Growing up in North Philadelphia, music was essential in the Glover household – during the week, my father would play everything from Stevie Wonder to Gil Scott Heron. Saturday nights and Sunday mornings, my mother saturated the walls with gospel music. I loved all of it, music got us through many tough days. Even with my father’s passing in 1992, songs that he would play over and over seemed to carry more significance–almost a message that we couldn’t understand prior.
Rap music and hip-hop has always been in my life, it made me laugh, it made me dance, it gave me my B-Boy stance, it made me a beatbox king in Junior High School, and it gave me a crew.
Upon hearing Public Enemy in 1987 – rap music gave me a purpose.
Public Enemy made me angry, by making me conscious of “the system” designed against us, most of all Public Enemy made me think. At 15 years old, in what I now call my “definitive years”, prayers and Chuck D kept me on the straight and narrow.
Yo! Bum Rush The Show was P.E.’s first album, unbeknownst to many at the time of release many wanted the album banned for its content. Yo!, was part street education(Sophisticated B**ch, Too Much, Posse, Megablast) part Black Panther Party meeting(You’re Gonna Get Yours, Rightstarter, Raise the Roof). With just enough political rebellion to jump start my untapped militant consciousness.
It Takes A Nation of Millions To Hold Us Back is the Autobiography of Malcolm X on wax, no book(other than the Bible) has had a greater impact on my life. And the album was having the same effect. Countless times I’ve listened to the album and it turned into a research project. Rebel Without A Pause gave me insight into Joanne Chesimard (Assata Shakur) and later the Soledad Brothers. Allowing myself to be absorbed into the music led to an endless wave of knowledge that opened up a whole new world of consciousness that I found to be priceless. Don’t Believe the Hype allowed me to see how the media can control the masses, in Caught, Can We Get a Witness? Chuck defends the accusations of sampling music. My personal favorite is Black Steel In The Hour of Chaos, where Chuck D gives his insight why NO Black man or woman owes Amerikkka anything in the form of military service.
Show ‘Em Watcha Got, is a role call to our great leaders and innovators (more research). It Takes A Nation, was the elixir that I needed to consume in order to gain knowledge of self, remove the slave mentality and use my third eye.
It is easily the greatest rap album ever and one of the most important albums ever made.

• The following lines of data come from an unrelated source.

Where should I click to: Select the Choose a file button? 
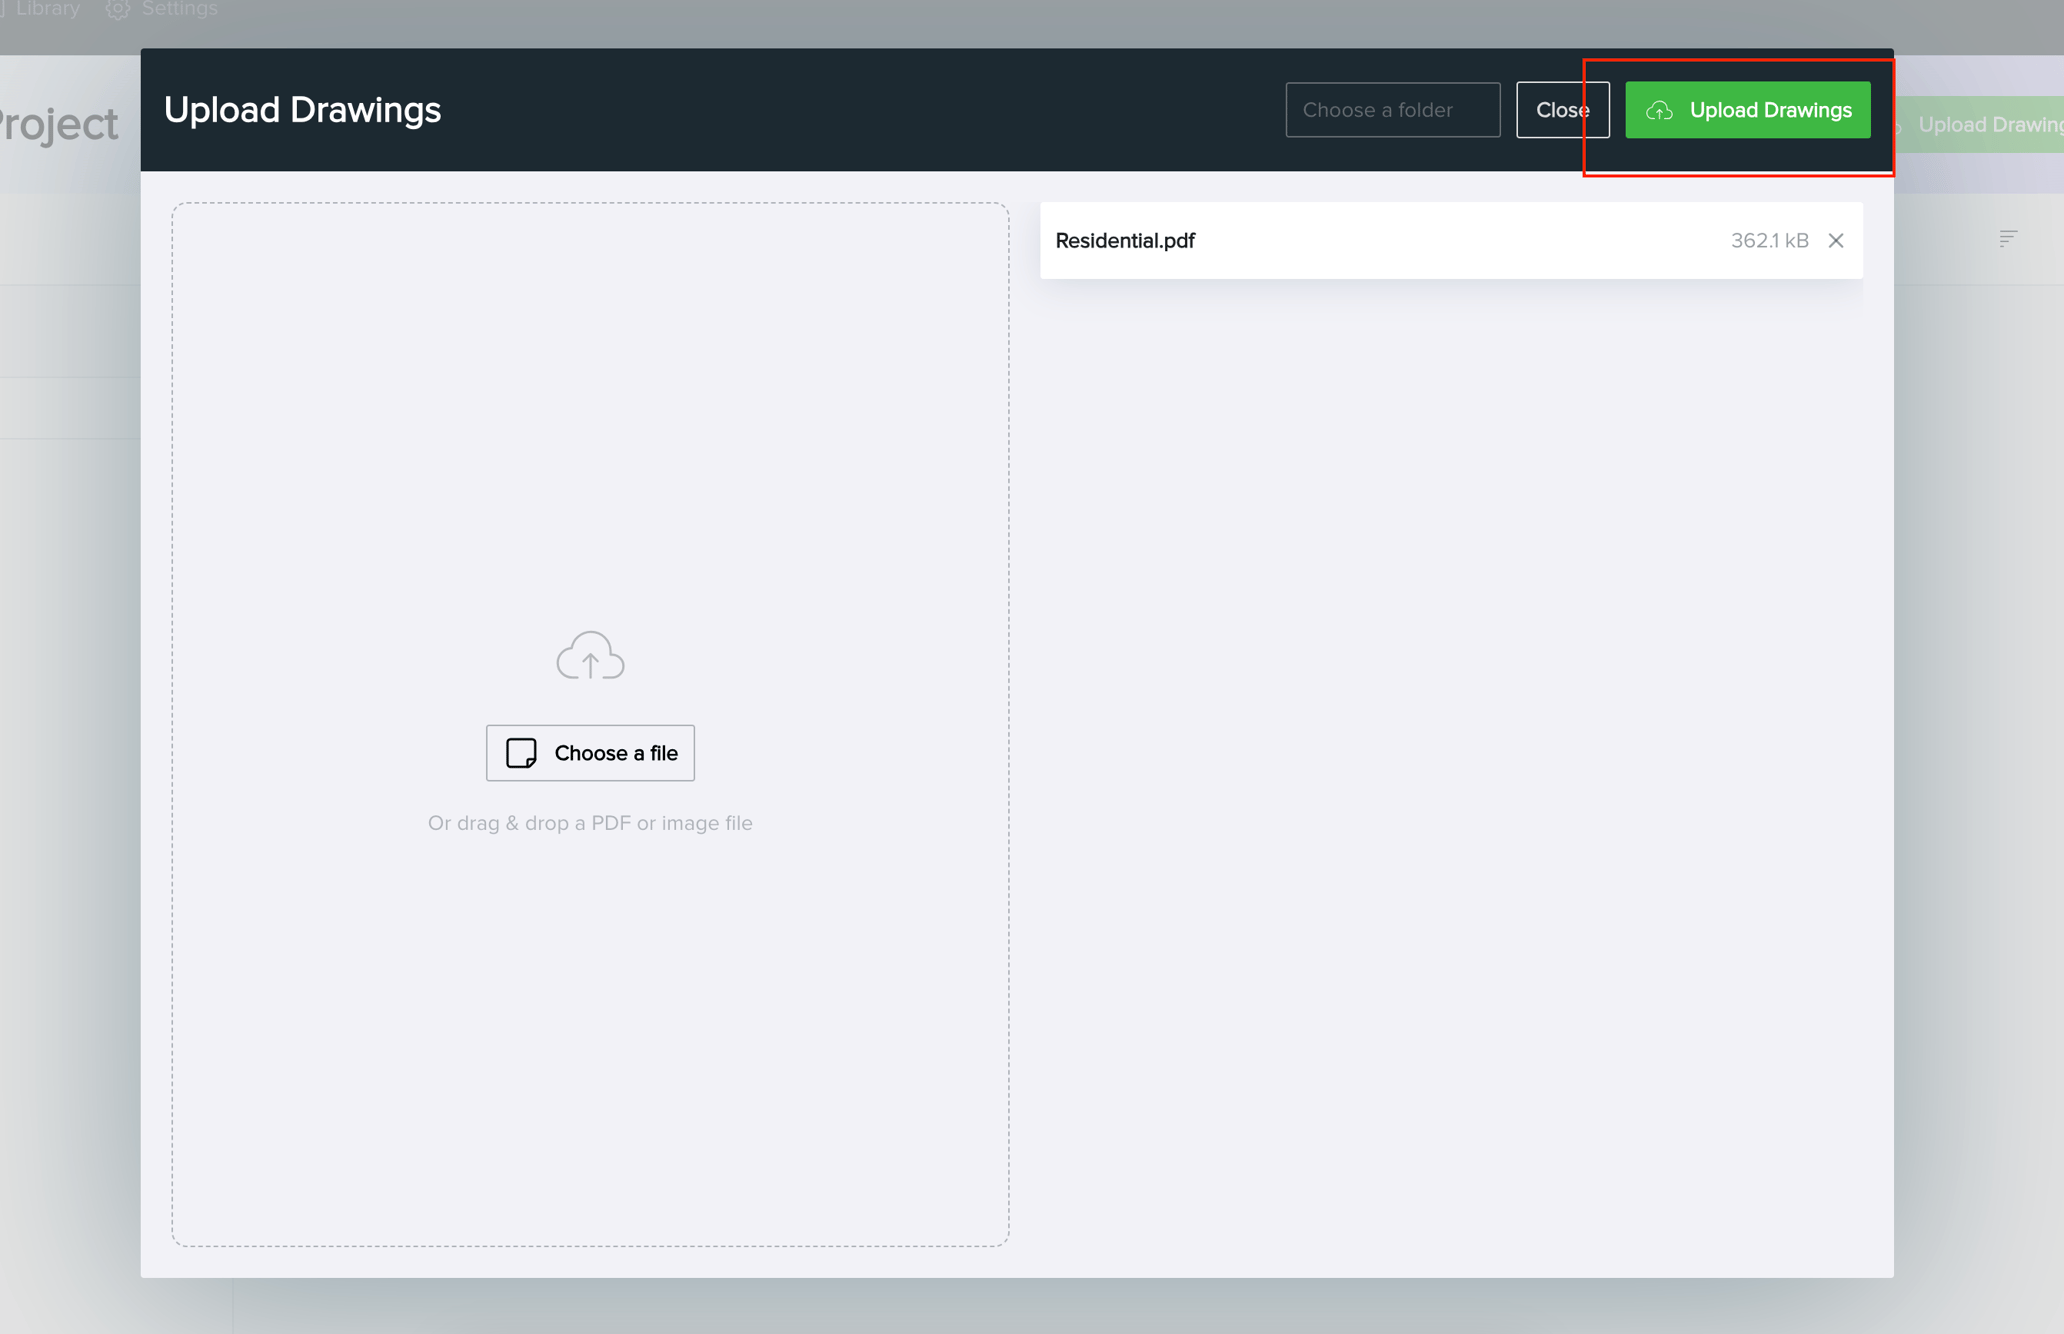(590, 753)
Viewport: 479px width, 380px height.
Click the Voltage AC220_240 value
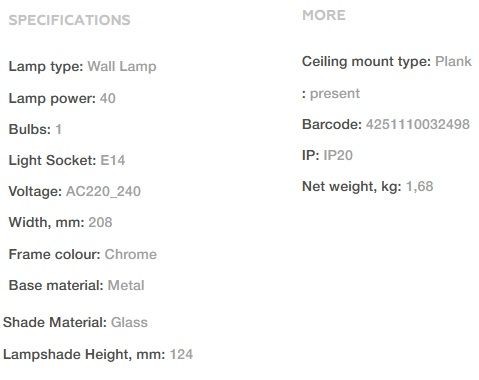pos(103,192)
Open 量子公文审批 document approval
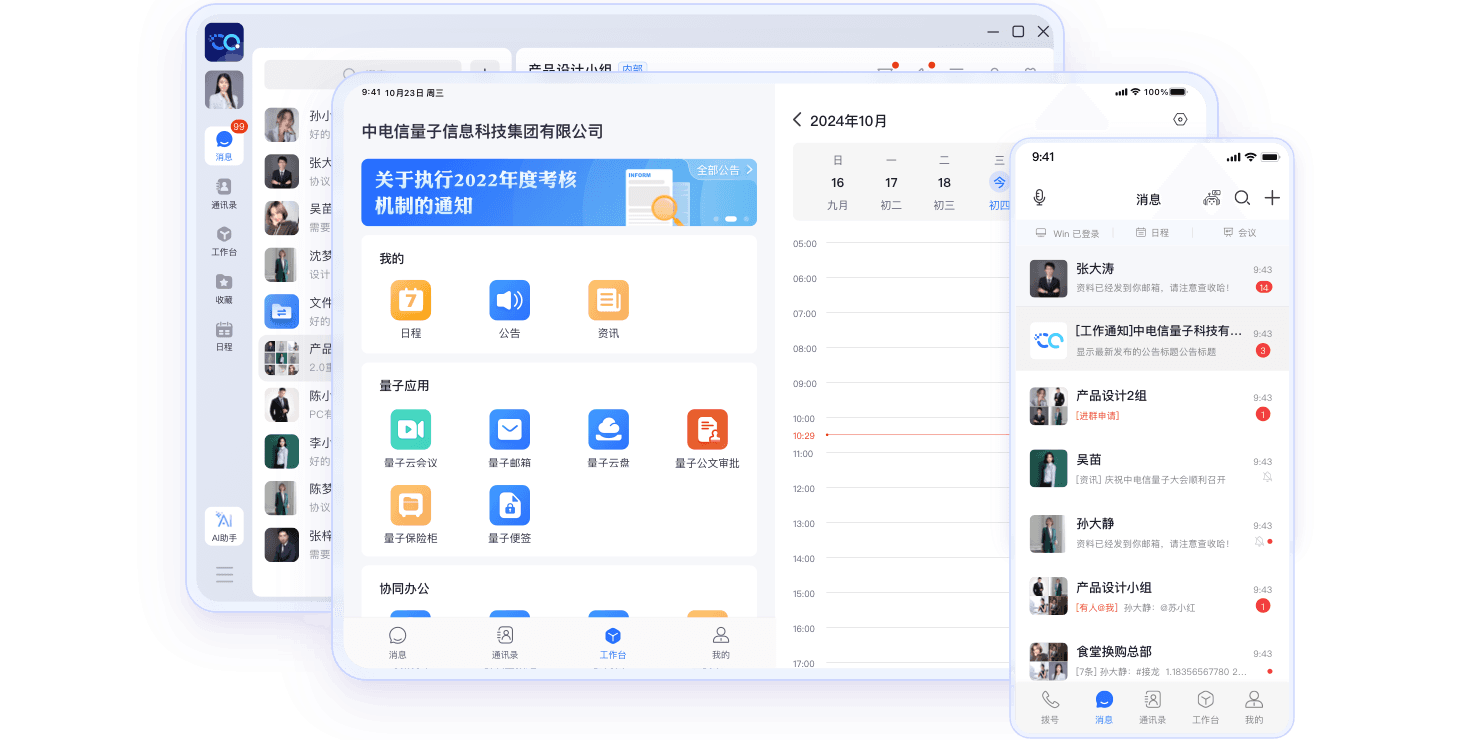Screen dimensions: 1480x740 pos(707,430)
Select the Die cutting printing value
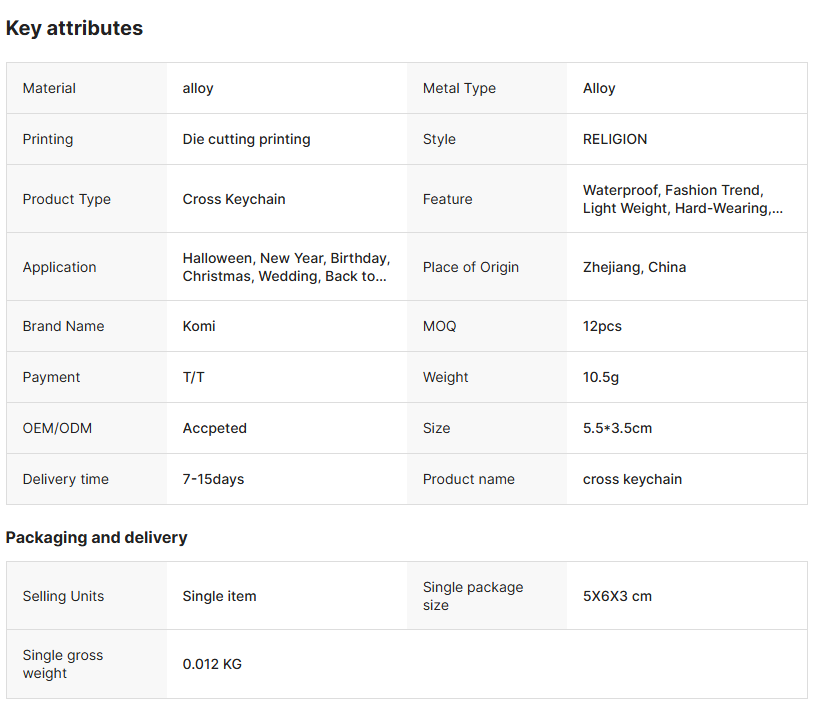The width and height of the screenshot is (815, 712). pos(246,139)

If It Takes A Nation of Millions, gave me consciousness, Fear of a Black Planet gave me my social swagger. It gave me the confidence to walk into a room, knowing that equipped with a sense of knowledge I was a feared young man. The beauty of Fear of a Black Planet openly acknowledged that “every brotha ain’t a brotha” (i.e. Jason Whitlock), it talks about how “some of us would rather switch than fight”. It puts us all on guard letting us know that some of the devils we will encounter look just like us. At the end of the album Fight the Power reminds us that we’re fighting the same battle.
P.E. albums all carry significance, but it is these three that changed the way I see the world. Yo! Bum Rush The Show lured me away from the streets and showed me where I stood in this country’s social makeup. It Takes A Nation of Millions put me in the classroom and taught me to think outside the box and read in between the lines. Fear of a Black Planet was like a graduation from the first two albums. Giving me the courage, willpower and confidence to meet the freedom oppressor head on. It wasn’t always the music, at times it watching Chuck D in an interview speak with the baritone voice that knew no fear only redemption. One image that I’ll always remember is on the inside flap of It Takes a Nation of Millions – the entire P.E. crew was in a jail cell standing on top of the Amerikkkan flag (see opening photo). That image made me a believer.
The next time you read a Jason Whitlock column claming the ills of the world on hip-hip point him in my direction
It’s no mistake that 20 years later Public Enemy is still impacting lives, changing lives and most importantly – saving lives.
Brothas Are Definitely Gonna Work it Out!